A TAG Heuer tem uma parceria há já algum tempo com o ator americano Patrick Dempsey, que ficou especialmente conhecido através da série televisiva ‘Anatomia de Grey’; para além de piloto, tem uma equipa sua e também está ligado oficialmente à Porsche. Estivemos com ele no sábado de manhã; o Patrick é muito generoso com o seu tempo — claro que, sendo quem é, há sempre muita gente à volta com quem ele tem de falar e que quer falar com ele, mas ele está habituado e adora falar sobre relógios; quando me vê pergunta-me sempre sobre os meus modelos Heuer porque ele vê-me sempre com um cronógrafo vintage no pulso.

Com Patrick Dempsey e as inevitáveis máscaras | © Nicholas Gatehouse / Espiral do Tempo

O Patrick normalmente usa relógios TAG Heuer contemporâneos; a vez anterior em que nos encontramos foi no Mónaco e ele estava naturalmente a usar um Monaco, mas Em Le Mans tinha no pulso a nova edição especial Carrera Porsche. Como me fala sempre dos Heuer vintage, já lhe disse que está na hora de adquirir um para a coleção dele! Ele apresenta credenciais de piloto muito interessantes para um ator: em 2015 ficou em segundo lugar na categoria GTaM e agora tem a sua própria equipa; em 2019 ganhou mesmo Le Mans na respetiva classe. Pelo que alcançou enquanto piloto e o sucesso que teve enquanto chefe de equipa, pode dizer-se que ele já conseguiu de tudo um pouco em Le Mans.

Prontos para a corrida: o Carrera Porsche Special Edition de George Ciz e o Autavia ‘Rindt’ de Nicholas Gatehouse | © Nicholas Gatehouse / Espiral do Tempo

A corrida começou às 16 horas e durante a competição pudemos ir até às boxes da equipa de fábrica da Porsche na classe GT Pro. Eles mostram-nos tudo, como é que os sistemas funcionam, como é que os carros funcionam, a telemetria, a comunicação com os pilotos. Não podemos tirar imagens para não haver o risco de sair nas redes sociais algo que não é suposto ser do conhecimento da concorrência, mas mostram-nos tudo o que podem e é incrível o feedback que têm dos carros; eles têm informação sobre tudo o que se passa com o carro e o condutor em cada minuto das 24 Horas de Le Mans! Não é como nos tempos antigos, em que era o piloto a fazer os ajustes e a ter de relatar tudo pessoalmente aos mecânicos. Agora tudo é tão perfeito que quase que há mais pressão sobre o piloto por isso mesmo.

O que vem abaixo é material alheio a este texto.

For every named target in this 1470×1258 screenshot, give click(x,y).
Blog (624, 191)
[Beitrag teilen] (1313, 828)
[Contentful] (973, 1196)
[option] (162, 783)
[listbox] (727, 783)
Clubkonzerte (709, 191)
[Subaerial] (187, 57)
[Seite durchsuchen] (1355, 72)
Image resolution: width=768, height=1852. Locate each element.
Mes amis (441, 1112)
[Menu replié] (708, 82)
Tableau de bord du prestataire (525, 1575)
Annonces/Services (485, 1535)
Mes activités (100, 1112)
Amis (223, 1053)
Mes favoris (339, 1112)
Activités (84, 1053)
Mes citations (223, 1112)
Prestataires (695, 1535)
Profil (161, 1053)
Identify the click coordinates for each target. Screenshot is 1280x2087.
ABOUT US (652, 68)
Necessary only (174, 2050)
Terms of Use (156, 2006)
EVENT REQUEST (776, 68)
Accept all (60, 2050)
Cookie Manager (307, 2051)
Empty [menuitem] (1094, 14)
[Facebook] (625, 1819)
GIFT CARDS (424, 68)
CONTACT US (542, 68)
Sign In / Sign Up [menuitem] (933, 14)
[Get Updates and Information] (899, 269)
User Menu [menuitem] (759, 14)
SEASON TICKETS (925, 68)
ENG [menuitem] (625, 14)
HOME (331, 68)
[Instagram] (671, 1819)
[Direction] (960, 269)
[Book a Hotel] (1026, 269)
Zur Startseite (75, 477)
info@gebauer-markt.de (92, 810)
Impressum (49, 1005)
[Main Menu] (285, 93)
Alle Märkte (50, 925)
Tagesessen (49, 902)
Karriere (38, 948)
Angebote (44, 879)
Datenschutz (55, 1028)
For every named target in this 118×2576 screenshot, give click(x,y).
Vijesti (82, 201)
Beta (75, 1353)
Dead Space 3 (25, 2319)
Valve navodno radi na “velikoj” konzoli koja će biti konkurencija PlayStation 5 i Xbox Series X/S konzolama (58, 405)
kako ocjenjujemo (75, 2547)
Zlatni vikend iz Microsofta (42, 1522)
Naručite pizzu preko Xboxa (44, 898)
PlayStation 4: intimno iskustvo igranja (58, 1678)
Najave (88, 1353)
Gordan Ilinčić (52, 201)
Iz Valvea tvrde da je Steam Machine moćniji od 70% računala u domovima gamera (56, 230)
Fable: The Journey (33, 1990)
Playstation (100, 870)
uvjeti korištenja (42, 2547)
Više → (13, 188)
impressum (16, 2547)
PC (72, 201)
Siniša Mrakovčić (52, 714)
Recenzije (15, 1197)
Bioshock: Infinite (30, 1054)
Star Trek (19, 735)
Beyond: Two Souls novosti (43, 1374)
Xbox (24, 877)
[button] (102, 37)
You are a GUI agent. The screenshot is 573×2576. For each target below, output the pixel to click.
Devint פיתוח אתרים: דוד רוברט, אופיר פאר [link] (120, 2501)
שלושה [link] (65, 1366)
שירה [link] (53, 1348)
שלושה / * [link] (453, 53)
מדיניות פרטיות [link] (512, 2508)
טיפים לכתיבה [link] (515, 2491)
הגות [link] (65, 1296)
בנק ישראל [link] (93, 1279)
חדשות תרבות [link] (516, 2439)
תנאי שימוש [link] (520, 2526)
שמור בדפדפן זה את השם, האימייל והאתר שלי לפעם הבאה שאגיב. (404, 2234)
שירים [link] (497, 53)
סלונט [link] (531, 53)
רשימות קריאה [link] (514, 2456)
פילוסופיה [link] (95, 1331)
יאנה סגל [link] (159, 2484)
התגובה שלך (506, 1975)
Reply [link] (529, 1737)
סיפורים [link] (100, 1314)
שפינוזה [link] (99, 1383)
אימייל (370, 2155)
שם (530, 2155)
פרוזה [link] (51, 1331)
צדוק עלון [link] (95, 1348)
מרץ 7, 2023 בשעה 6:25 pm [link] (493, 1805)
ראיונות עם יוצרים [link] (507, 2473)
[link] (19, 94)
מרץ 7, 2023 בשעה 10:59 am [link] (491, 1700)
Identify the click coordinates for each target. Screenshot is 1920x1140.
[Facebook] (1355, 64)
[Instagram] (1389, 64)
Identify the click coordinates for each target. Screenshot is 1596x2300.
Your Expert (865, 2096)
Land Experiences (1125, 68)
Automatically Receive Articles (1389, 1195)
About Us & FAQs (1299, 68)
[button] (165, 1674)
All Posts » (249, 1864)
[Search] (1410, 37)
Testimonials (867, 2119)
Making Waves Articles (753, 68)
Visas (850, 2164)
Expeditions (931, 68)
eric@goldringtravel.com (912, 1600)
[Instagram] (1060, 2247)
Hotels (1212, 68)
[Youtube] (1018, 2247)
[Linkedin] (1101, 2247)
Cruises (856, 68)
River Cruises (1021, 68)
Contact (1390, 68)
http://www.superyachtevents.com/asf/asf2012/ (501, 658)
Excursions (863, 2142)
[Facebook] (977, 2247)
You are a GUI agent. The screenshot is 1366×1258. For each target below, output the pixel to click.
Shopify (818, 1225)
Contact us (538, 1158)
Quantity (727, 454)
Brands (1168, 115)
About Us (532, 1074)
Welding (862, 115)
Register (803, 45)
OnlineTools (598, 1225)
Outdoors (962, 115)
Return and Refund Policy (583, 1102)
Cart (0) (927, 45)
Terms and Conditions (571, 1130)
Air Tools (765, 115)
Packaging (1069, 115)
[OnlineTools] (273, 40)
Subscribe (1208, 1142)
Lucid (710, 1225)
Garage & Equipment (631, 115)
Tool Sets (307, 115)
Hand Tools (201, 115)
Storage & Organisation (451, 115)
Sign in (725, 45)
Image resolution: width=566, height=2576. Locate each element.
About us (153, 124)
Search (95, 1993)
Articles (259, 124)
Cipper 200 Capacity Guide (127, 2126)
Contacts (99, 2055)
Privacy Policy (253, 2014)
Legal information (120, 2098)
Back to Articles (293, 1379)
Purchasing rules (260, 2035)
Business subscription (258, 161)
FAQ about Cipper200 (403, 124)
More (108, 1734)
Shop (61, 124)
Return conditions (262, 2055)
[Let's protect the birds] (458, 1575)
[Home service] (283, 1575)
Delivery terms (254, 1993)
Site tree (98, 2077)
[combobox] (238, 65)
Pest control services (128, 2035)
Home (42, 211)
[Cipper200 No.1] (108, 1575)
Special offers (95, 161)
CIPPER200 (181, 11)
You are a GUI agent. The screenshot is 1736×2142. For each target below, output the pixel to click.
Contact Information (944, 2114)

A agitação antes da partida e o incontornável Monaco ‘McQueen’ | © Nicholas Gatehouse / Espiral do Tempo

Estamos numa nova era em Le Mans. Claro que a Porsche costumava ganhar sempre a categoria principal com o 962 nos anos 70 — a Porsche ganhou mais vezes em Le Mans do que qualquer outra marca. Há já algum tempo que só corre nas outras categorias, mas dentro de dois anos todas as grandes marcas, como a Porsche, a Ferrari ou a Aston Martin, vão competir em Le Mans na nova categoria Hypercar estreada agora. Este ano, na estreia, só participaram cinco Hypercars e os dois Toyota em compita terminaram nos primeiros dois lugares, à frente de um Alpine.

Todo o misticismo de Le Mans à noite | © Nicholas Gatehouse / Espiral do Tempo

O melhor de Le Mans é que vemos a partida, depois vamos dar uma volta, voltamos para ver o circuito e eles ainda estão a conduzir; depois vamos ver a corrida ao pôr do sol e o início da fase noturna e eles continuam a conduzir. Seguidamente vamos dormir e quando acordamos eles lá continuam a correr. É um festival do desporto motorizado.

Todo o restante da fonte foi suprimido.